More than half of the respondents said that clinical surveillance solutions — monitoring patients at different points of care to anticipate or prevent occurrences from happening — probably or definitely improve quality performance. This could make clinical surveillance a key driver in supporting value-based care initiatives.

Nearly 25 percent of executives said that at least 31 percent of their revenue will be tied to value this year.
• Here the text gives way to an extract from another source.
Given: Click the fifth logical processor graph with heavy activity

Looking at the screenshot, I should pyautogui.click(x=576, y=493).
About six percent said that more than half of their revenue will be tied to value.

Of those who solely used a third-party solution for clinical surveillance, close to 37 percent said that 31 percent of their revenue will be tied to value.
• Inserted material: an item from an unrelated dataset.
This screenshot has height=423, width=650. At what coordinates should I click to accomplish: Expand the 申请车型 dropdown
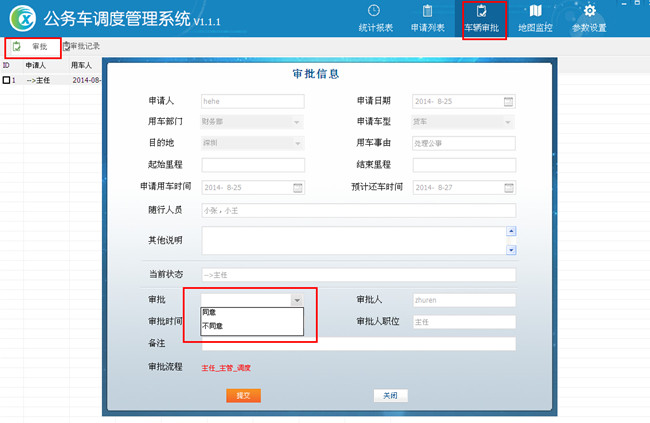(x=508, y=122)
And according to David Goldsteen, M.D., CEO of VigiLanz, as hospitals continue to take on more value-based payment models, the return on investment (ROI) for clinical surveillance will grow.

Respondents from smaller hospitals that have between 50 and 99 beds were the slowest to adopt value-based contracts, with 25 percent having no revenue tied to value in 2019. Those from the largest hospitals with more than 1,000 beds were the most invested in value, with all having at least some revenue tied to it, and more than half having more than 21 percent tied to value.

Most healthcare executives (79 percent) agreed that clinical surveillance definitely or probably has a positive effect on ROI, and those who use a third-party solution were more likely to say it definitely has a positive impact.

Other key findings of the survey revealed that 96 percent of hospitals are using some type of clinical surveillance solution, either from a third-party, built in-house or as part of their EHR. And close to 30 percent of executives said they are considering using a third-party clinical surveillance vendor in the near future.

A majority of the respondents (88 percent) said clinical surveillance is extremely, very or moderately important to their organization.